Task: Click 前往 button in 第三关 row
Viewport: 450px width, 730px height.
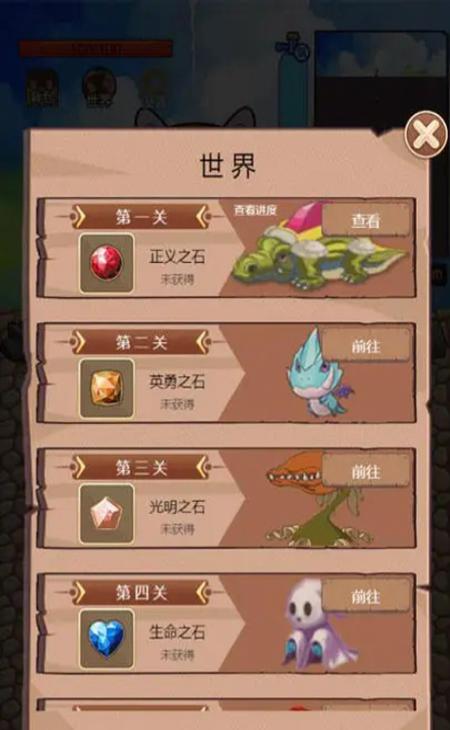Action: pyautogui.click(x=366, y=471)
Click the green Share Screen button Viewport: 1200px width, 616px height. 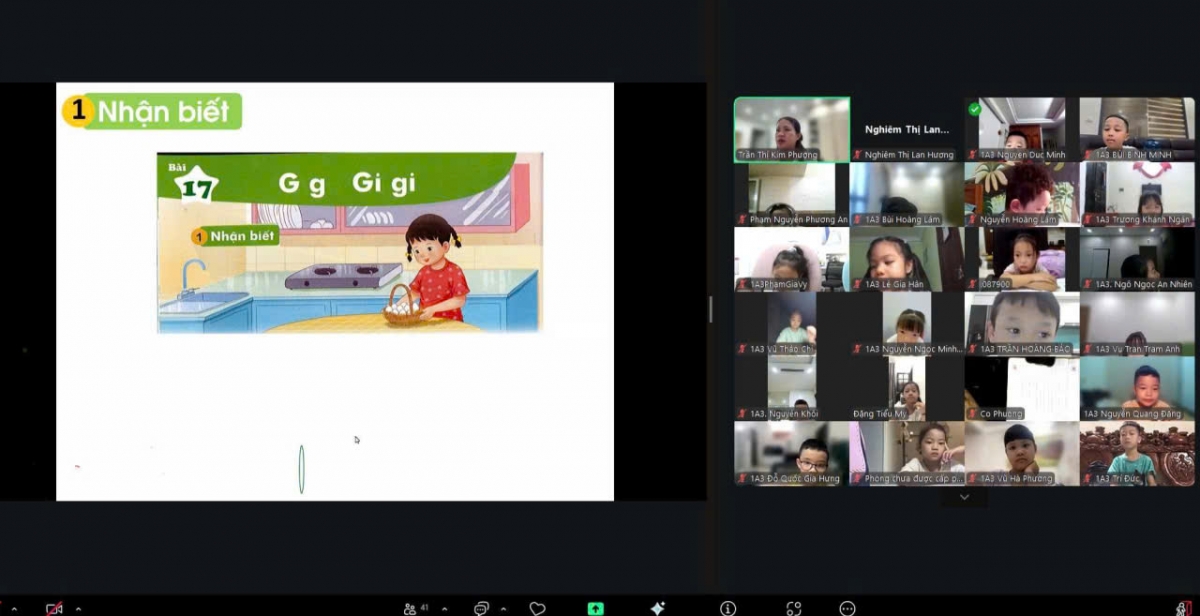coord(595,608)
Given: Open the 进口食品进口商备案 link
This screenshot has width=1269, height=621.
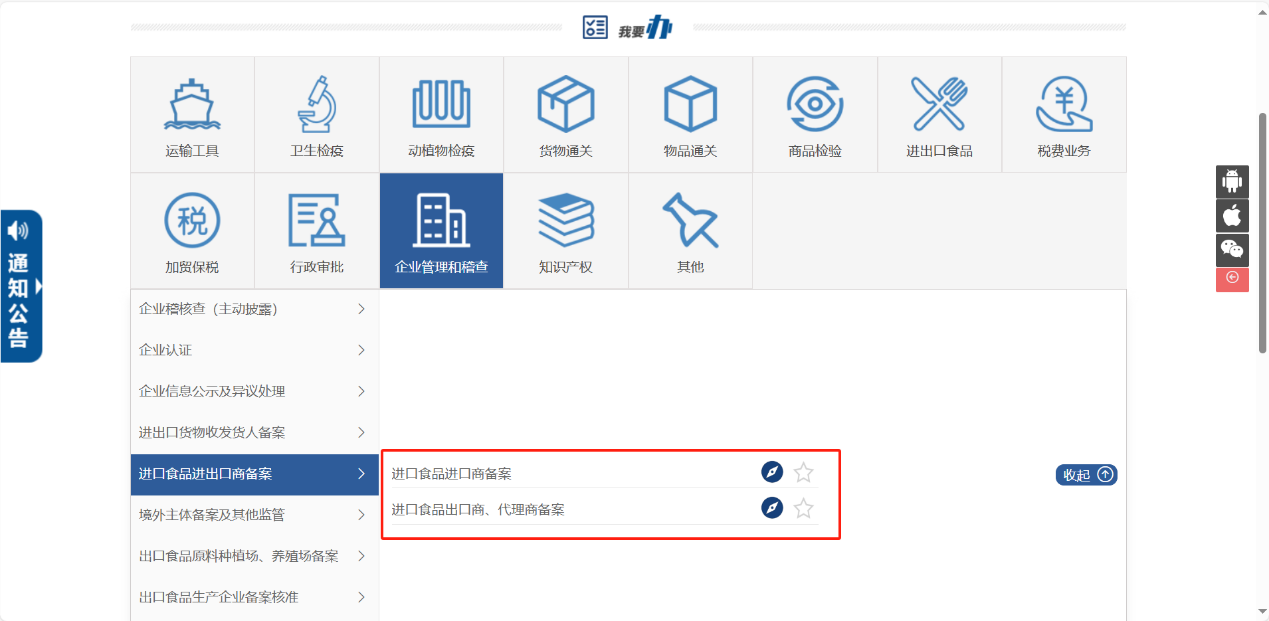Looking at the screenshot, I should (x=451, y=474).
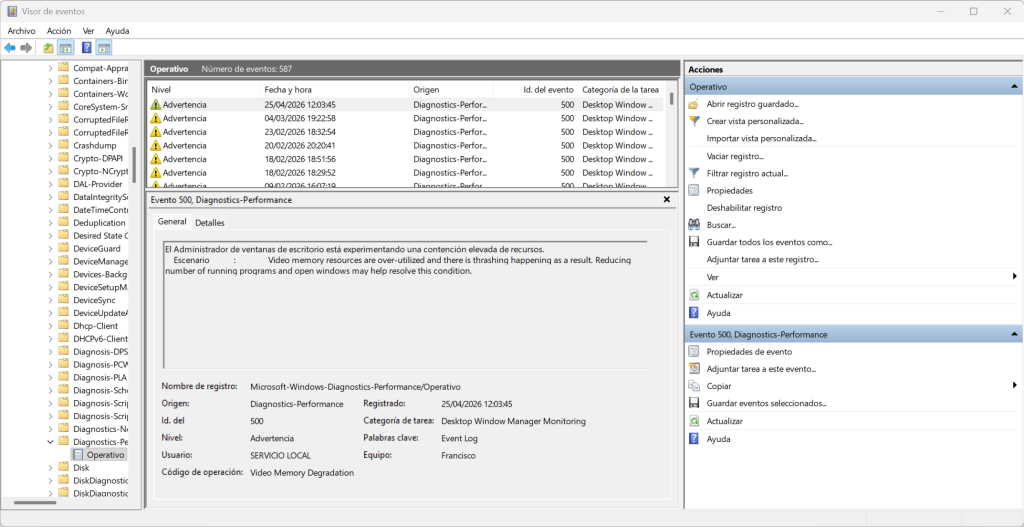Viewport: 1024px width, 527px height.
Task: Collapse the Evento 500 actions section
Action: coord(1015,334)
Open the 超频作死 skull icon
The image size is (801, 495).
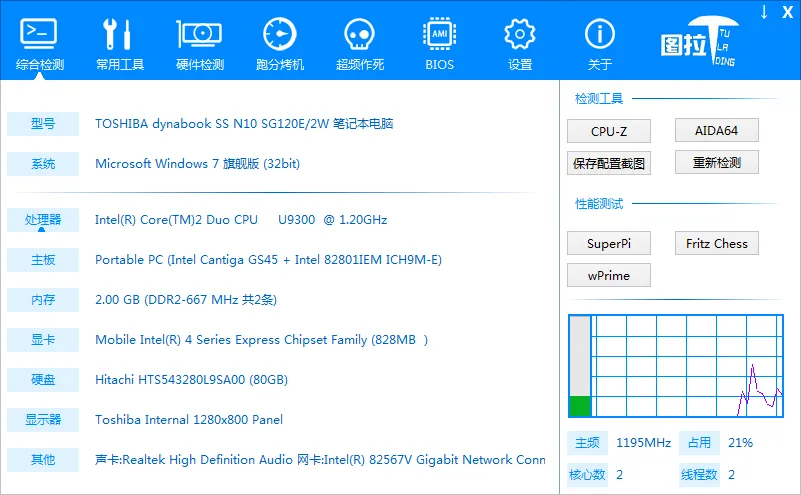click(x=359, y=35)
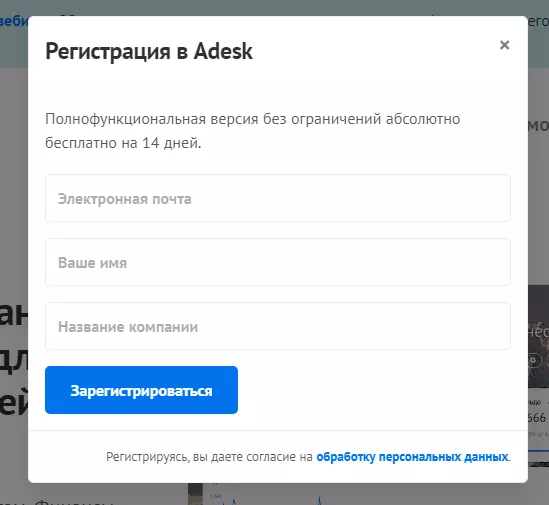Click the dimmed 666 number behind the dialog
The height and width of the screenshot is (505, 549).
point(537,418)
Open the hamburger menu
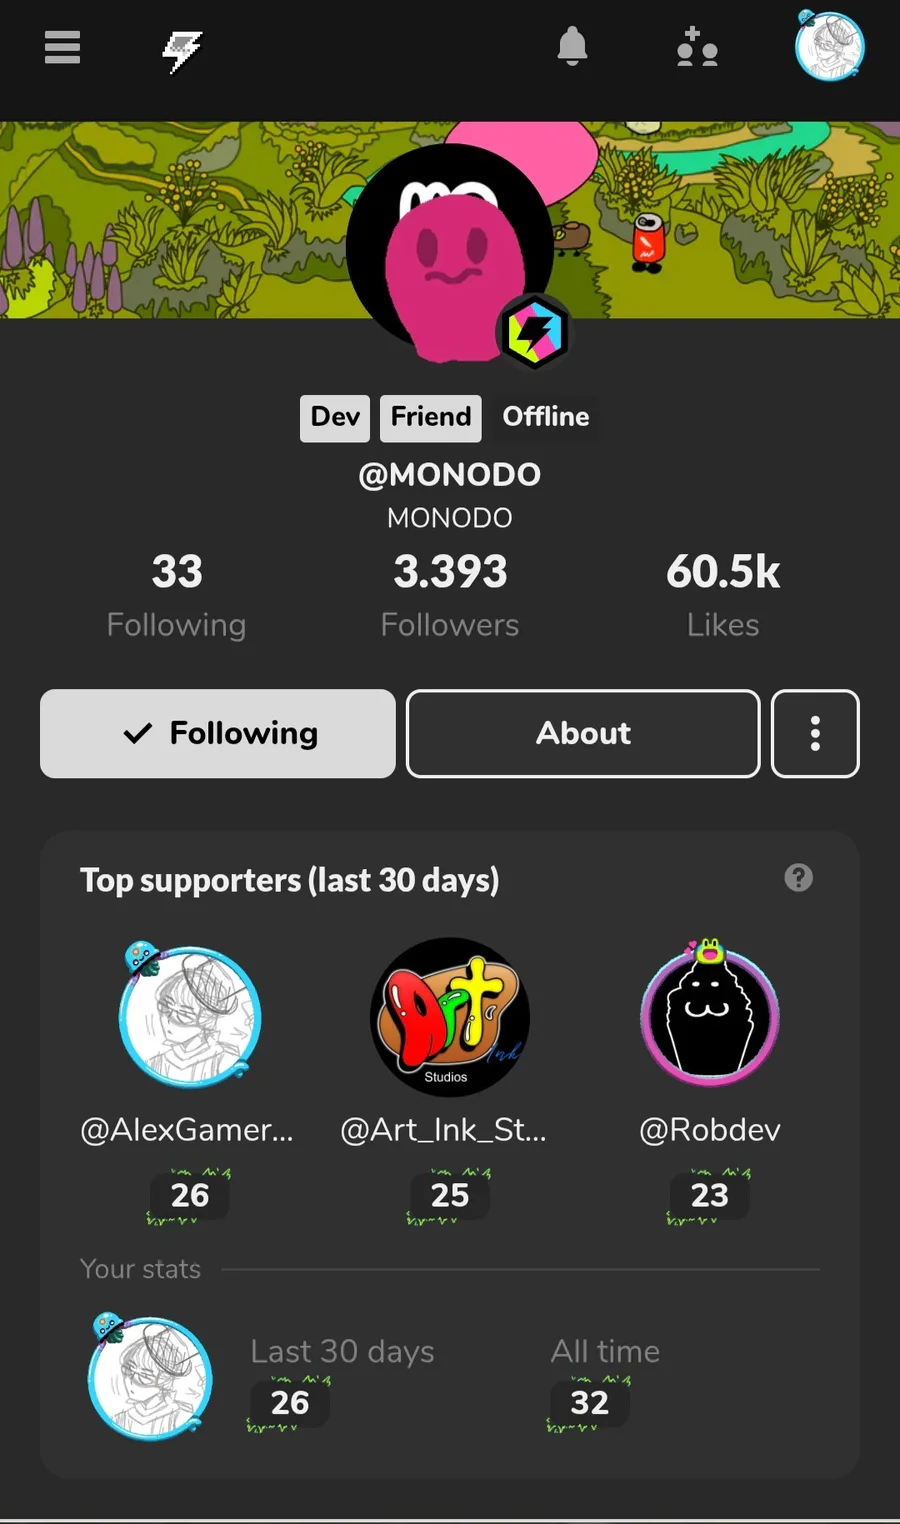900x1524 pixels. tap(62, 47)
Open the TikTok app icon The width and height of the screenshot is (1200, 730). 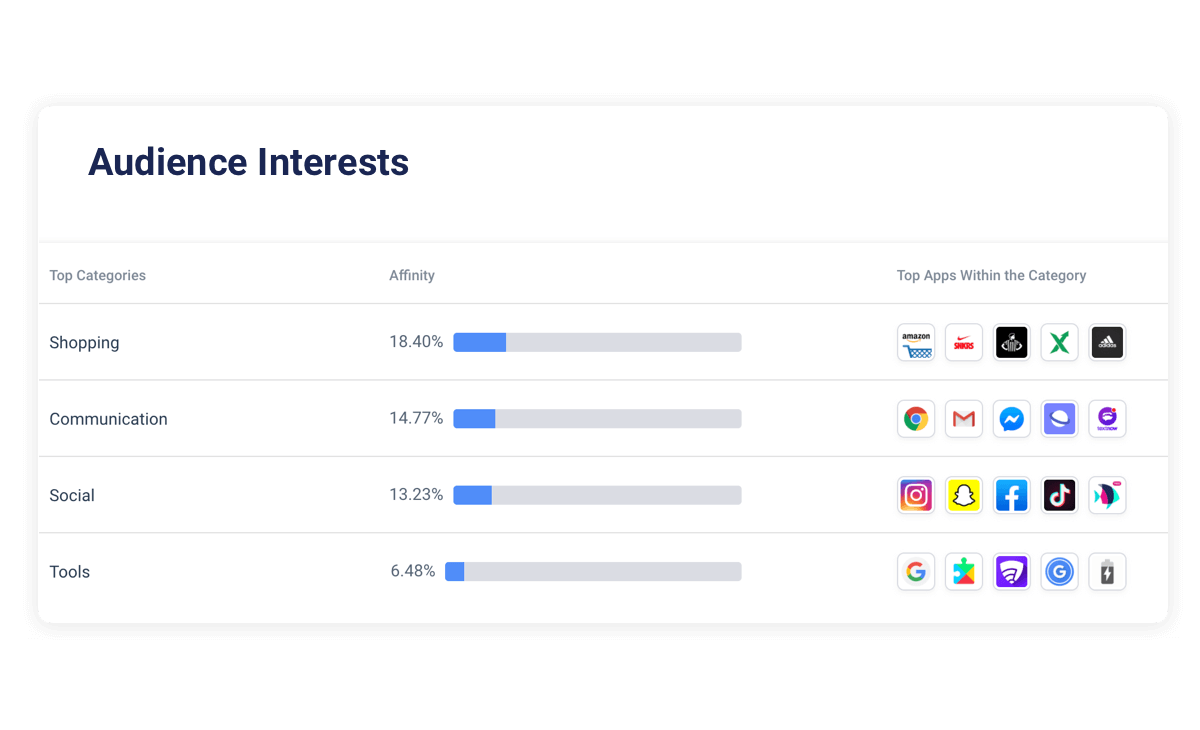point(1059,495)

.....

* [Exercise directions] Within the listing above, find the line containing "Given: Open the 进口食品进口商备案 link" and the line containing "Open the 超频作死 skull icon". Transcribe them and everything between them exactly, leaving out the pictures.

* [Answer section]
Given: Open the 进口食品进口商备案 link
This screenshot has width=1269, height=621.
Looking at the screenshot, I should (x=451, y=474).
Viewport: 1024px width, 527px height.
Task: Collapse the Evento 500 actions section
Action: coord(1015,334)
Open the 超频作死 skull icon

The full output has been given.